I'd like to discuss this with the few reasonable anons on here. *)

Painting has been declared dead many a times. When photography was invented, the first people to work with it were artists. People thought this was the end of painting. As it turned out, it only helped painting become liberated, more free and extended its spectrum of possibilities.
In the 1950s and 60s, when conceptual art was on the rise, painting was deemed old fashioned and reactionary, mostly strategically, to give more space to emerging new forms of art. A few decades later and performance art as it is has become more redundant, self-referential and stock than painting could ever be.

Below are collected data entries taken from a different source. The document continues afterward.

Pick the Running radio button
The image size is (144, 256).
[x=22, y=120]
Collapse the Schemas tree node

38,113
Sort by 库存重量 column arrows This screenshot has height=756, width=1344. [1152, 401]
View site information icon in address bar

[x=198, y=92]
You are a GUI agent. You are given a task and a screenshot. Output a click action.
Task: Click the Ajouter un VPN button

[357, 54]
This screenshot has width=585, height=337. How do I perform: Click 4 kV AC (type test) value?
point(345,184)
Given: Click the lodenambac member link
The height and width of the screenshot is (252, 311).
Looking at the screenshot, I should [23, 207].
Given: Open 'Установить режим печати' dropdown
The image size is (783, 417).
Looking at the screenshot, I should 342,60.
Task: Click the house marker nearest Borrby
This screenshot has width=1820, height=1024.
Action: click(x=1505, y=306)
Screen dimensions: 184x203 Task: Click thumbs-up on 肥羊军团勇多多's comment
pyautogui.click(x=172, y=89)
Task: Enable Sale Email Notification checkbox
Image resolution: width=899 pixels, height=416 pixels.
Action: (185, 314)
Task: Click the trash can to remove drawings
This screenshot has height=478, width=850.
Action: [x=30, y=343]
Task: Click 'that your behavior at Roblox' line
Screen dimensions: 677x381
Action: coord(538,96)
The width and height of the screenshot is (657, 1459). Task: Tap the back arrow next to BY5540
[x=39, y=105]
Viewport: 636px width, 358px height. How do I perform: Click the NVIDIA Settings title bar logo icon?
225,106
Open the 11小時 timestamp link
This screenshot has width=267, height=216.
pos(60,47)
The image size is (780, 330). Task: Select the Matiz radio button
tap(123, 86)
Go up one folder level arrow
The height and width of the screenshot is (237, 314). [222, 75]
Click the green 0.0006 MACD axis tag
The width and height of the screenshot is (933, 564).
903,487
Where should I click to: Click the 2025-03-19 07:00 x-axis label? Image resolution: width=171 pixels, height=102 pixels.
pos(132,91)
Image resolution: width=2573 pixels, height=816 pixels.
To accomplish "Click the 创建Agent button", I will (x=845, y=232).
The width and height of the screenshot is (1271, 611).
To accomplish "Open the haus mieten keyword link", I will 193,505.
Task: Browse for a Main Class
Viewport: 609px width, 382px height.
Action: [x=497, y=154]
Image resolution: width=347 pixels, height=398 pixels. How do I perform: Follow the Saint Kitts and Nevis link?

But today, I think that painting could really be a dying art form, for multiple reasons: How we consume media has changed so drastically that the current younger generations simply find no place for something odd like traditional art in their hearts. Digital media is the alpha and omega of today. Traditional painting by successful artists is mostly a currency for bank funded art prizes, rich mofos and Sothebys auctions. It is niche, elitist and frowned upon to paint.
Painting for therapeutic reasons is a very common thing these days. May that be old ladies painting coffee club on lazy sundays or actual ergotherapy style painting to heal depressed people. It is an affordable hobby and most people believe that knowing an actual "painter" is completely unheard of outside of these two contexts: either you are mentally challenged or old and senile to start painting.

So, is it really over? Artists like Sigmar Polke and Albert Oehlen have successfully used printing and digital media aesthetics in their works, but to a point that really mergers the two (unlike this gay shit here >>3571541 ).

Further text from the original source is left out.